I’ve just gone back to work after time off from my 3rd ectopic. Was just starting to feel in a good place and bam my best friend has fallen pregnant by accident whilst on the pill with her 3rd child!! When I was off recovering from my last ectopic my sister in law came round and told me she was pregnant with her 2nd and she wasnt even sure she wanted another child. Each time I’m over the moon for them I show support that I dont want them to be awkward around me and feel they cant talk about it but inside it hurts so much and knocks me back. It feels so unfair. I know I’m extremely lucky in that I do have a little girl who I absolutely adore but I think my losses which inc a miscarriage makes it difficult for me to be without her. Now I can’t even let out all my pain and thoughts to my best friend as I wouldn’t want her to feel guilty. I’m really struggling and feel alone as I think everyone thinks I should be over it by now. I’m heartbroken…

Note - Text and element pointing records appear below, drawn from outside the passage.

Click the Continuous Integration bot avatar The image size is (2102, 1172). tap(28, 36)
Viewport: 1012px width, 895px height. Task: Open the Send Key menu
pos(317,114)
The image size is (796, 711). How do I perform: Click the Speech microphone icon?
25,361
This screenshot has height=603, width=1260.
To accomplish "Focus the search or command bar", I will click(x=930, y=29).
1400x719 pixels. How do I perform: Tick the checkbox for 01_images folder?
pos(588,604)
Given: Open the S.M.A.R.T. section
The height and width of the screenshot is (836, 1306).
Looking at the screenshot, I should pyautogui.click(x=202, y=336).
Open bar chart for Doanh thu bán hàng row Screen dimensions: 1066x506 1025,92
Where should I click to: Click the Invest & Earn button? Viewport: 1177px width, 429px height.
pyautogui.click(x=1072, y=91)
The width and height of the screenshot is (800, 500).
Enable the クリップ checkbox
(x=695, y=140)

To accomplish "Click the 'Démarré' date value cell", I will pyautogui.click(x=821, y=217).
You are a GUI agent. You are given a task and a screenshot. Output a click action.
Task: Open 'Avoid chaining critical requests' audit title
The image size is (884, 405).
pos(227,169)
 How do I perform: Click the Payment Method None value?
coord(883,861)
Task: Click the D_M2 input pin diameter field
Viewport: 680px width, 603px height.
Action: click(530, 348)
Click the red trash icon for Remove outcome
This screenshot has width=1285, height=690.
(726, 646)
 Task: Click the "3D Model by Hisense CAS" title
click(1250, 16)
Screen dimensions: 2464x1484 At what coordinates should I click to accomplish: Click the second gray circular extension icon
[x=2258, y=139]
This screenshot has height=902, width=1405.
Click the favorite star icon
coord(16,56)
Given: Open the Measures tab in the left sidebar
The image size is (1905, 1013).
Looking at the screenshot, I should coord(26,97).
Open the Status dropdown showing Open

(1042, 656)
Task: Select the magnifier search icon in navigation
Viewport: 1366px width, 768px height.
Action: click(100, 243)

Hi Clare, first of all I’m so sorry you’re here and are feeling low (hugs)
I literally signed up tonight to say this same thing! I had my ep in July and since then it seems like everyone is pg - including my ex who wasn’t planning a baby and his fiance is due the same day I would have been I’m gutted as my wee girl is so excited about being a big sister.
I can understand you not wanting your friend to feel guilty, it’s a tough situation that I’ve been in myself. But it could be that she’s feeling awkward too and not wanting you to feel bad. It depends how close you are but could you maybe talk to her? If it doesn’t go well then at least you know and you can go back to the way things are just now.
I think we place a lot of emphasis on what other people think (or sometimes what we think they’re thinking!) but you have to take your time and heal at your own pace. Be kind to yourself and remember you are not alone. Much love x
Dear clare11203 and El Mc,
I hope you don’t remind me replying to you both in the same post but you seem to be experiencing very similar emotions at the moment.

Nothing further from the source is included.